Did you see the two BBC programmes this week presented by Dr Michael Mosely, called, 'Should I Eat Meat?' In the first, he explored the health effects of eating meat (which transpired to be not terribly favourable) and in the second he looked at the effects the increasing meat consumption of the World's population is having on the planet.
And all I can say is that I am jolly glad I am a vegetarian. Especially during the second programme when they showed an image that really shocked me. It was this...
...a canula, fitted to a cow so that scientists and farmers could have instant access to the cow's first stomach. And I mean 'immediate access.' Unscrew the canula cap, pop your hand inside the cow and straight into a dollop of semi-digested food. The research being done was to find out more about the process of methane production because cows produce a lot of methane and this in turn affects the Earth's atmosphere and there are serious concerns about what will happen because meat production is growing at what appears to be an unsustainable rate.
And I was sitting there thinking, 'Surely, then, the answer is to EAT LESS MEAT, you morons?! Not find out ways to manage the growing the problem. Stop the problem growing.'
It is all down to greed, of course. Like the deforestation happening in the Amazon because the world is demanding more and more beef production and farmers need more space to grow their cattle...
...and even chicken meat production, which I felt was slightly unfairly reported because Mosely went into a stock shed full of cute little chicks with plenty of room when what he SHOULD have done was gone in at the end of the seven week growing period when the chickens were much bigger and space at a premium, like this...
...and the smell of ammonia literally brings tears to your eyes.
I don't want to sound evangelical about all this but I am fed up with listening to people talk about animals in terms of a crop like wheat or apples or potatoes. There is no need for this intensive farming. Humans can live a healthy vegetarian lifestyle. Humans need to stop thinking that meat is the be all and end all of survival.
I am amazed that only 5% of the British public are vegetarian and that we are still regarded as oddities. (And heaven help you if, like me, you don't touch alcohol either!)
I am amazed that people say things like, 'it isn't a proper meal unless it's got meat in it.'
I am amazed that many pubs, cafes and restaurants think that one vegetarian 'option' is enough to offer on their extensive menus. 'One' is NOT an option, is it?
I am amazed that people think vegetarian food is 'boring' and complicated to prepare.
I was talking to someone last weekend who said he didn't object to vegetarianism as long as it wasn't forced on him. Like, for example, if going to dinner at the home of a vegetarian he expected to be served a meat dish. And he seemed to think if I went to dinner at a meat-eater's home I would eat whatever was provided - sausages, bacon, chicken casserole - because I wouldn't want to 'upset' the host by refusing their food, would I?

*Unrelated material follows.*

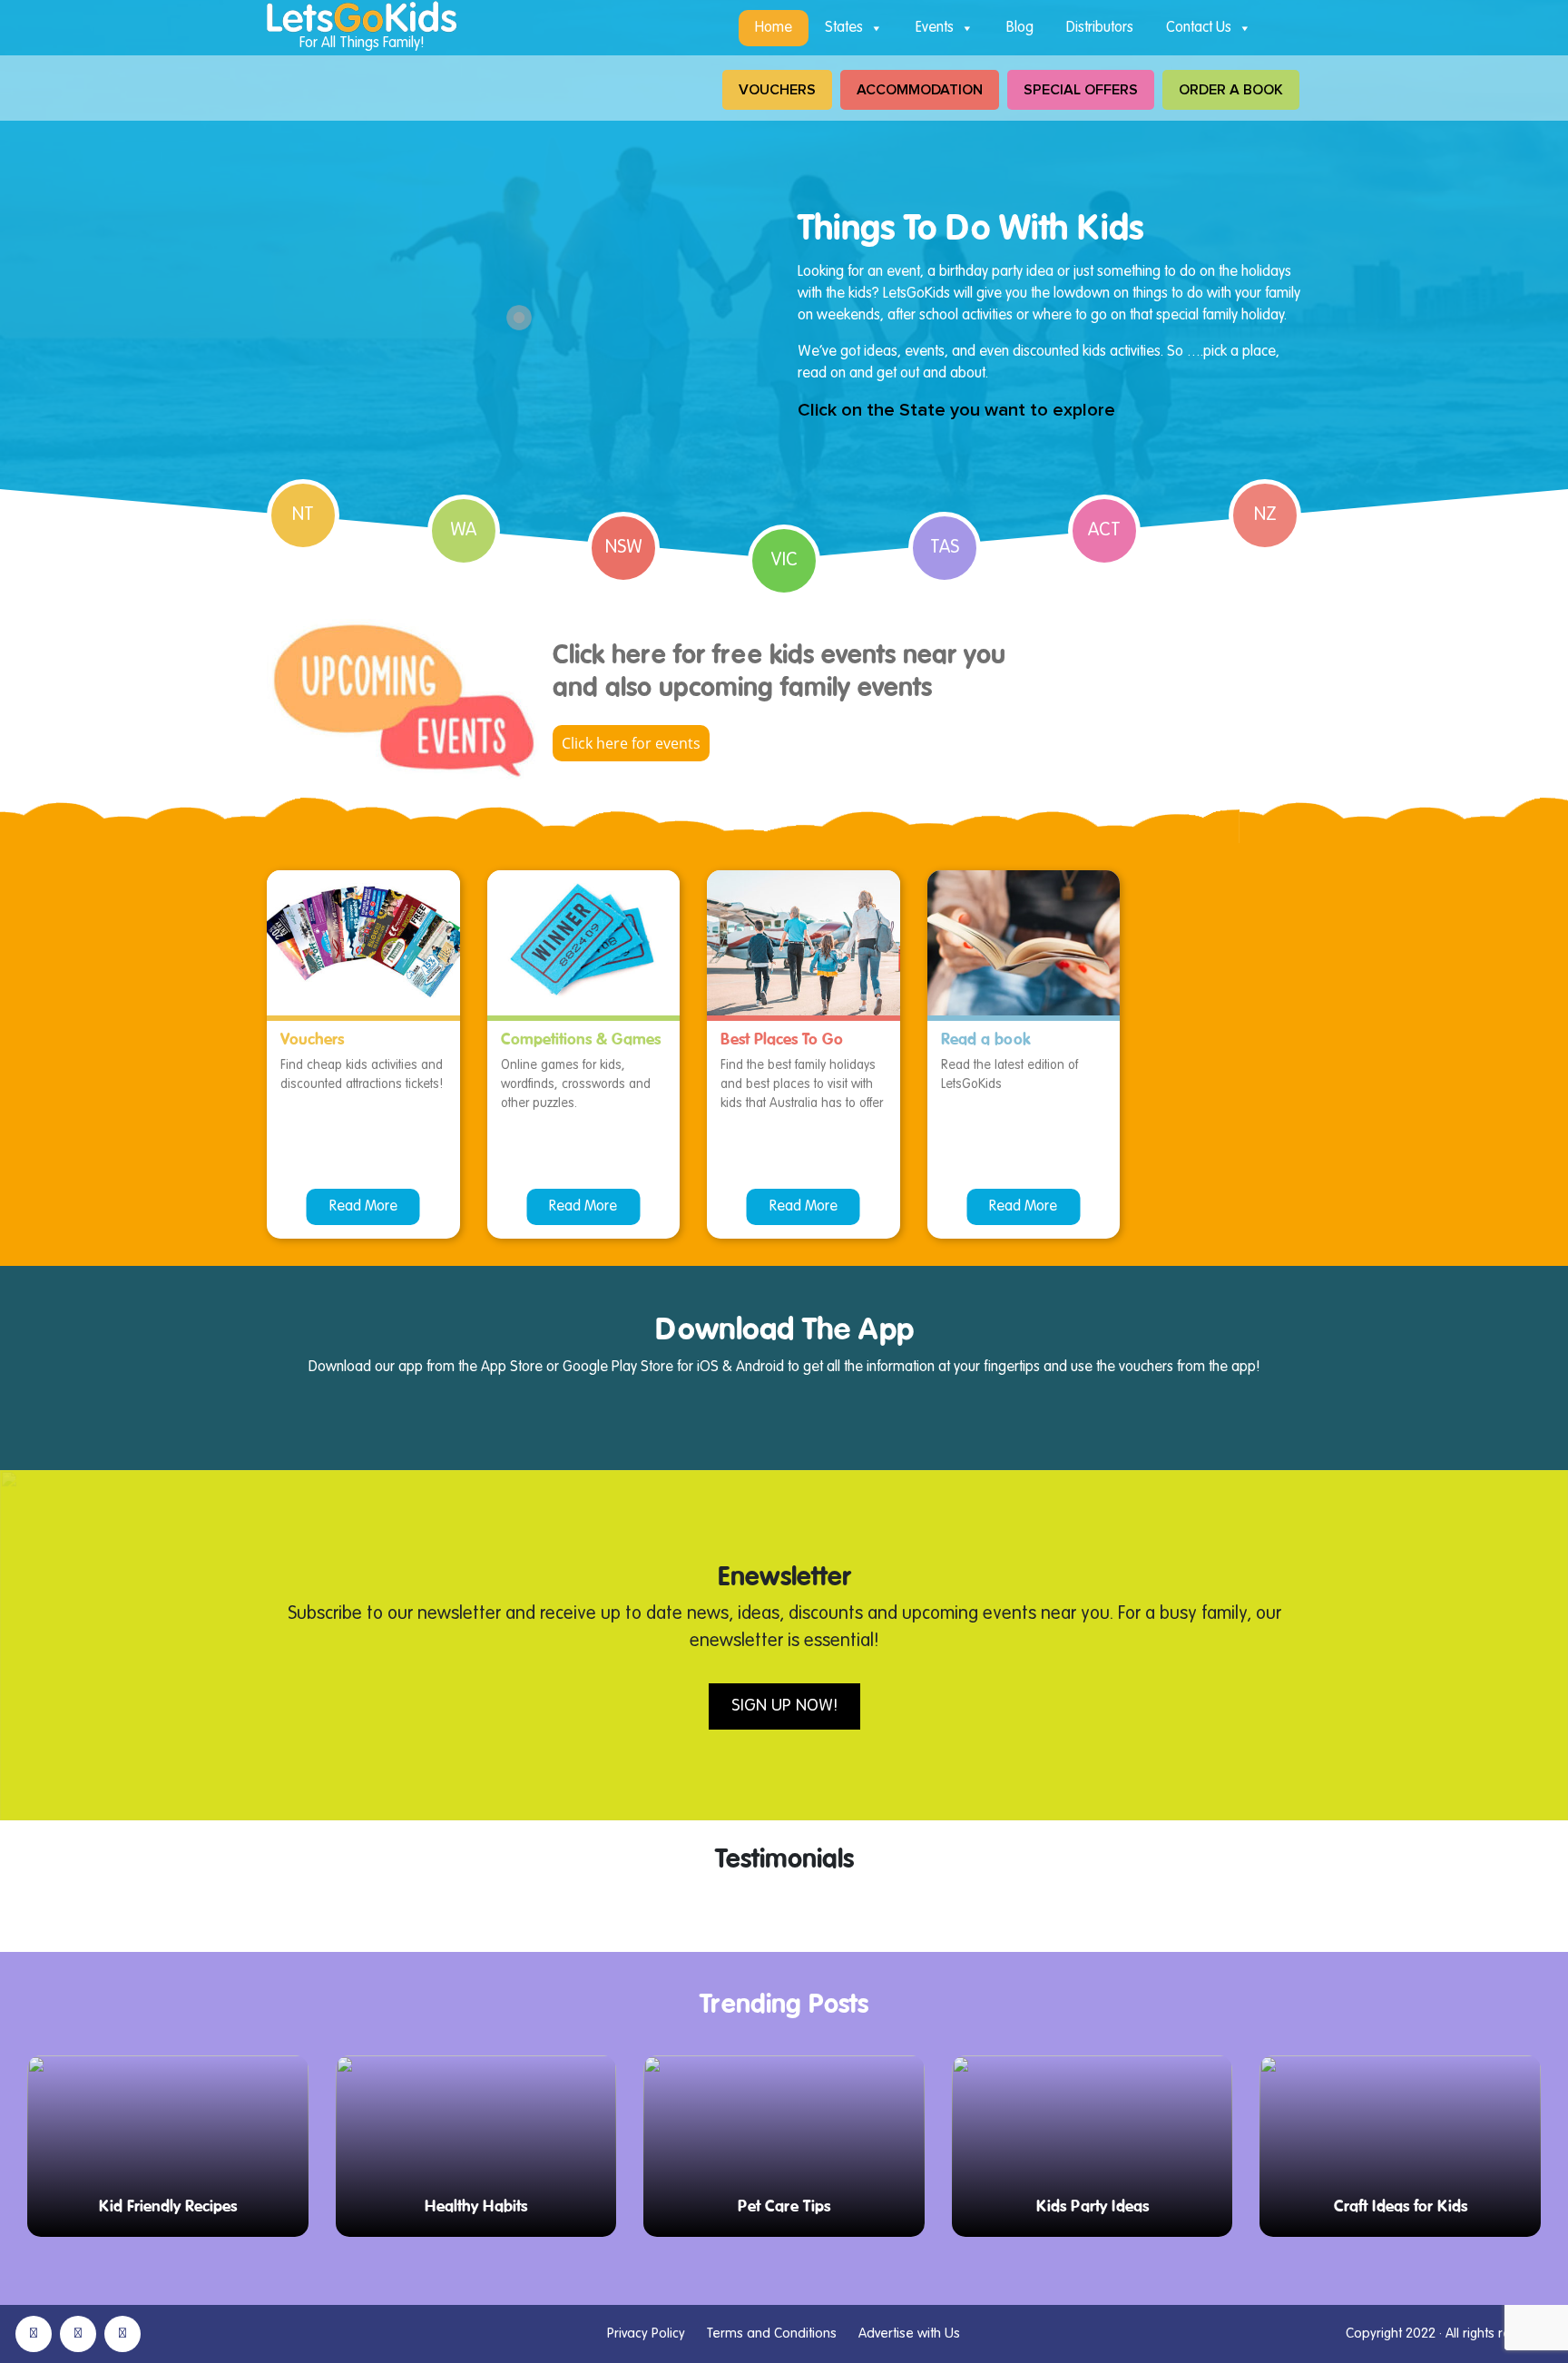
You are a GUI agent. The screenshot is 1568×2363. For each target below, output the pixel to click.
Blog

I said, 'I am never going to compromise my vegetarian lifestyle by eating meat to keep someone happy. You don't chop and change your mind about eating meat. You either do or you don't.'
He looked surprised. 'What would you do then?'
I said, 'I don't expect people to cater for my needs, and if I was presented with, say, sausage, peas and mash, I would say 'thank you, but I won't eat the sausages because I am vegetarian.' And I would eat the mash and peas.'
And thus ended the conversation with a bit of a stunned silence.
I am often asked why I am vegetarian - usually by youngsters who wonder how I am still able to function without the sustainance of a bacon sandwich. I say, 'I don't see why another living creature should have to die in order to keep me alive when there is plenty of other food on the planet.'
And that's all I have to say on the matter.
And if that makes me a bit of a fruit loop then fruit loop I am.